Ethical Considerations
This study involving human participants was reviewed and approved by the Institutional Review Board (IRB) of Debre Berhan University, Asrat Woldeyes Health Science Campus (Ref. NO: IRB-396). All procedures performed in the study were in accordance with the ethical standards of the institutional and national research committees, and with the 1964 Helsinki Declaration and its later amendments or comparable ethical standards.
Consent to Participate
Prior to data collection, written informed consent was obtained from all participants. The purpose of the study, the procedures involved, potential risks and benefits, and the voluntary nature of participation were clearly explained to each participant. Confidentiality and anonymity were assured throughout the research process.
Author Contributions
TNK played a significant role in the proposal development, data entry, and conceptualization. Each author contributed to the formal analysis and the initial draft writing.

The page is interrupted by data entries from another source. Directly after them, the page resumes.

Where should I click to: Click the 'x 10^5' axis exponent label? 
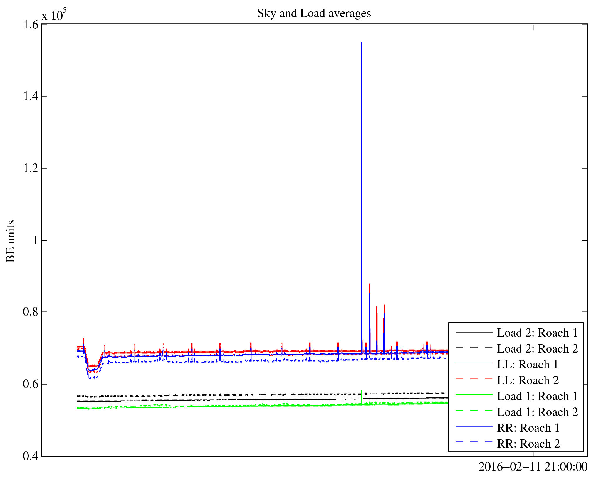[x=54, y=15]
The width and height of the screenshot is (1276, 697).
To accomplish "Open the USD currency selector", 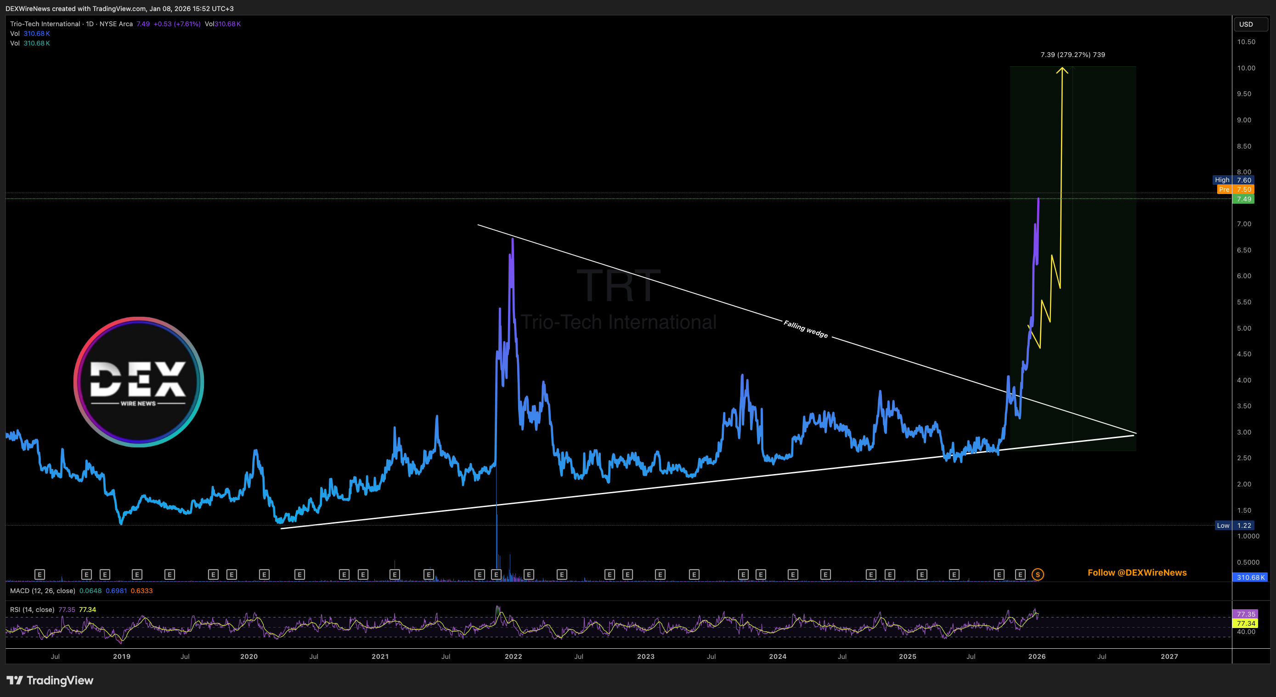I will pyautogui.click(x=1251, y=24).
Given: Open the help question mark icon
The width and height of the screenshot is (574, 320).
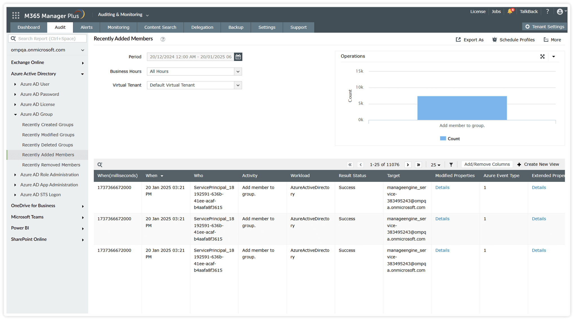Looking at the screenshot, I should point(547,11).
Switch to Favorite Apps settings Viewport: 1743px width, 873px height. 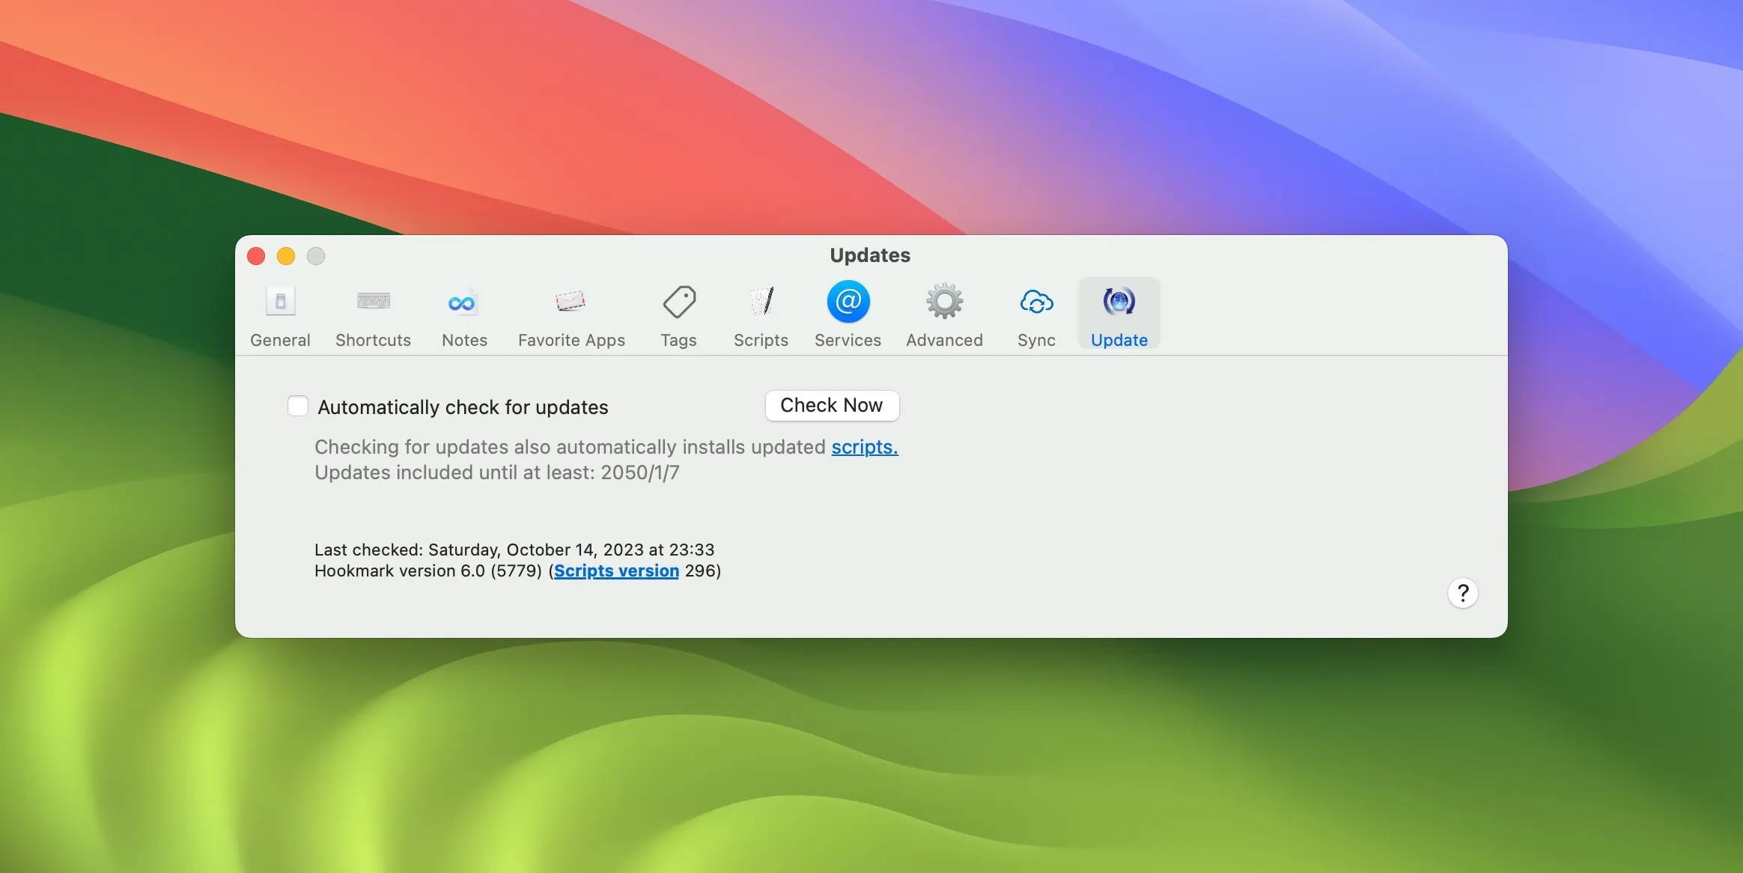point(571,314)
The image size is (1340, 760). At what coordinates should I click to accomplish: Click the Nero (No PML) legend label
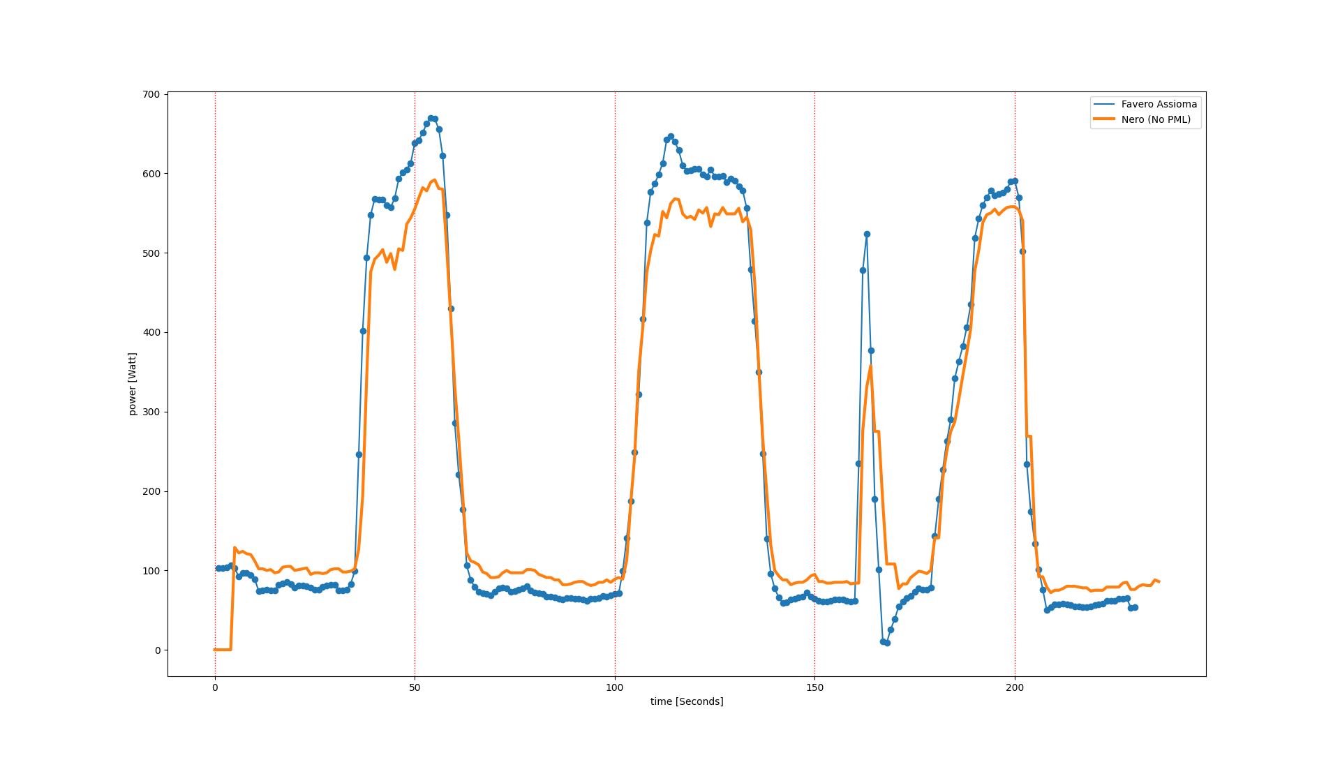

They equally participated in the preparation, editing, and approval of the paper for submission for publication.
Funding
The authors received no financial support for the research, authorship, and/or publication of this article.
Declaration of conflicting interests
The authors declared no potential conflicts of interest with respect to the research, authorship, and/or publication of this article.
Data Availability Statement
The raw data supporting the conclusions of this article will be made available by the authors, without undue reservation.